The severity of winter damage is determined by a number of factors, including the species and conditions under which the plant is grown and the timing of weather extremes. Contrary to popular belief, plant damage is not generally caused by an unusually cold winter. Low temperature injury is more often associated with extreme temperature fluctuation than with prolonged cold weather. TEMPERATURE FLUCTUATION Plants that are dormant but not fully acclimated can be stressed or injured by a sudden, hard freeze. Rapid or extensive drops in temperature following mild autumn weather cause injury to woody plants. Extended periods of mild winter weather can de-acclimate plants, again making them vulnerable to injury from rapid temperature drops.
LOW TEMPERATURES Some species or cultivars are injured if temperatures fall below a minimum tolerance level. Plants most likely to suffer winter injury are those that are marginally hardy for the area or already weakened by previous stress. In general, low temperatures are much less damaging than rapid and extensive variations in temperature.
FROST CRACKS Frost cracks, sometimes called radial shakes, appear as shallow to deep longitudinal cracks in the trunk of trees. They are most evident in winter at temperatures below 15°F. Frost cracks often occur on the south or southwest sides of trees because this area experiences the greatest temperature fluctuations. A sudden drop in temperature causes the outer layer of wood to contract more rapidly than the inner layer, which results in a long vertical crack at weak points in the trunk.

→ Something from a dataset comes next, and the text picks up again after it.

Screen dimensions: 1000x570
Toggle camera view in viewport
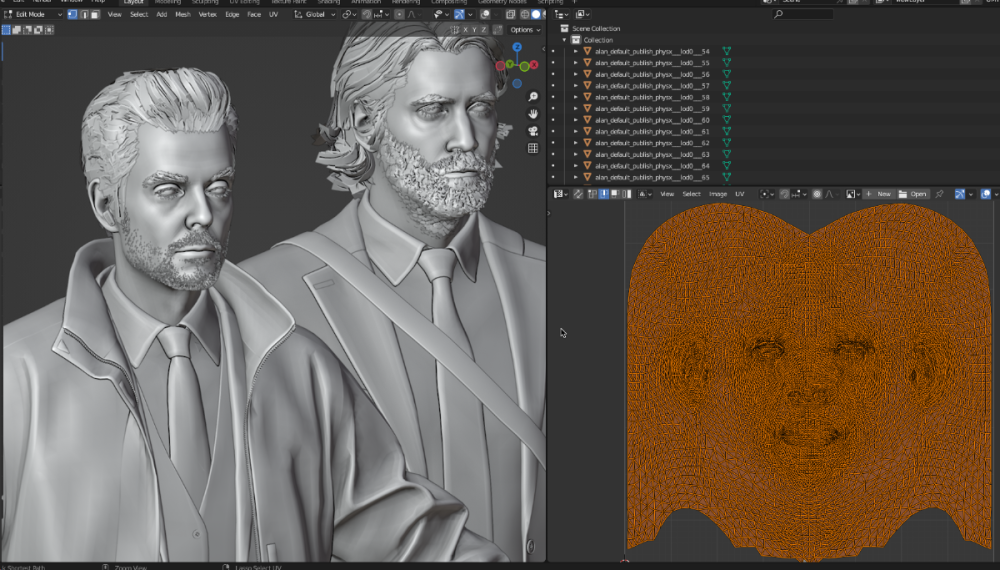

SUNSCALD Sunscald often develops on the south or southwest side of trees following a sudden exposure to direct sun. In winter, the temperatures on the sun-side of the trunk may exceed air temperatures by as much as 20°F. This is thought to trigger de-acclimation of trunk tissue. Sometimes only the outermost cambium layer is damaged and a sunken area appears on the trunk. Affected trees often have sparse foliage, stem dieback, and stunted growth.
WINTERBURN A browning or scorched leaf tip on evergreen foliage is a form of winter injury. Browning usually occurs from the needle tips downward. Winterburn is usually attributed to desiccation or loss of water through leaf transpiration. Winter sun and winds dry needles. Water in the stems and roots is frozen and unavailable to replenish the loss. Applying antidesiccants, helps reduce transpiration and minimizes damage to the foliage.
ROOT DAMAGE Root tissues apparently do not acclimate to temperatures much below freezing and can be killed or severely injured by soil temperature below 15°F. This is especially true for shallow rooted plants. The presence of mulch, leaf litter or snow cover can insulate most soils sufficiently to prevent soil temperatures from falling much below freezing. Plants with frozen roots may wilt and decline after growth resumes in the spring.
BREAKAGE Heavy snow and ice storms cause damage by bending and breaking branches. Improper removal of ice or snow from the tree or shrub might increase damage. Removing ice encased on branches can cause additional damage and should not be attempted. Instead, allow ice to melt off naturally. Properly pruned trees are typically less prone to storm damage.
SALT DAMAGE Salts used for deicing pavements can cause damage to trees and shrubs. Symptoms of salt damage appear in spring and early summer and include browning of evergreens, leaf scorch, branch die back, and dead areas in lawn. Branches and twigs can be killed from aerial deposits, and roots can be damaged from salt remaining in the soil. Salt will leach through well-drained soils, but damage can be extensive in poorly drained soils.